Tyranny of the Tools - DanielBMarkham
http://www.whattofix.com/blog/archives/2011/12/tyranny-of-the-1.php
======
kabdib
Agile started to die in my division the moment we had to go to some buggy web
page and fill out our progress.

Agile became just another vehicle for micromanagement. Our scrums became
apologies against what we said we'd accomplish. Meetings were held by
managers, outside the group, to discuss concerns about meeting our goals.

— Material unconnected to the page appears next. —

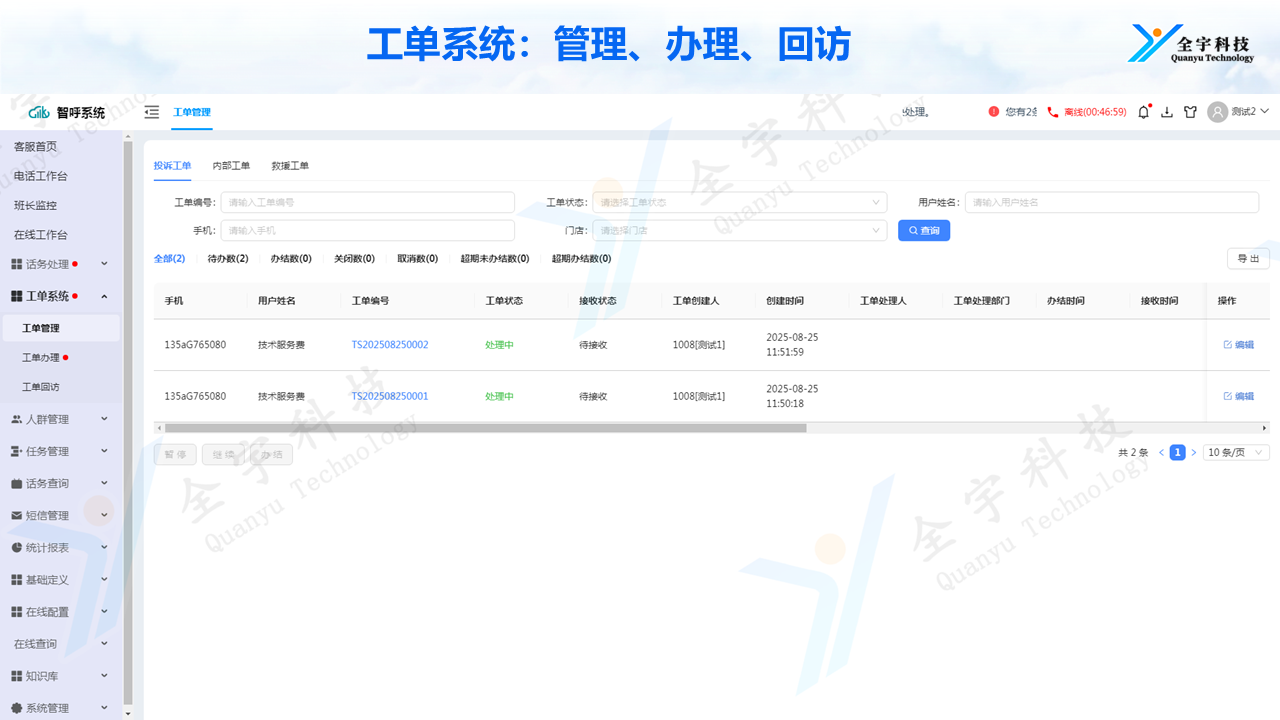1280x720 pixels.
Task: Collapse the sidebar with the menu fold icon
Action: coord(152,112)

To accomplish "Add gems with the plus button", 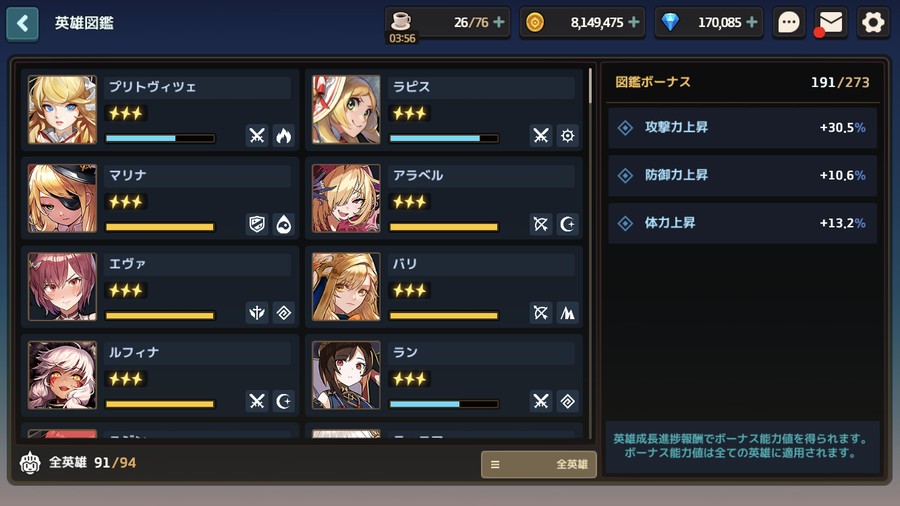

There were levels of permissions on the task list; the team couldn't edit
tasks, and had to get permission to make changes. Pretty soon we weren't
deciding what to do and how long it would take, all that was being done for
us, by managers.

Scrum became another set of manacles, and something to be avoided at all cost.

------
moocow01
The more and more I work in Agile the more I realize that the way many
companies use it it is just an excuse to do micromanagement and attempt to
treat everyone as an interchangeable resource/cog. Now this doesn't mean agile
is bad, it just means for whatever reason management in many of my experiences
has twisted it into a tool that seemingly leads to the following:

\- Change direction every sprint to the point where an application has been
morphed so many times into something new that it makes it a heroic task to
actually engineer something that ends up performant without needing a complete
rewrite \- Takes the pressure of the business/management folks to project,
plan or foresee anything because they believe they can change direction at any
point in time \- Cut down projects into such fine grained tasks that it takes
the fun out of the work

Im sure in those cases agile was done wrong for whatever reason or another but
consequently as a result of my experiences I've stopped putting up with it
when I can. I'm definitely ignorant about project management but Ive found
within a small team just talking and coordinating like normal human beings
about how your going to work together and what your going to do works pretty
well. I guess I'd call my approach the "no project manager" technique.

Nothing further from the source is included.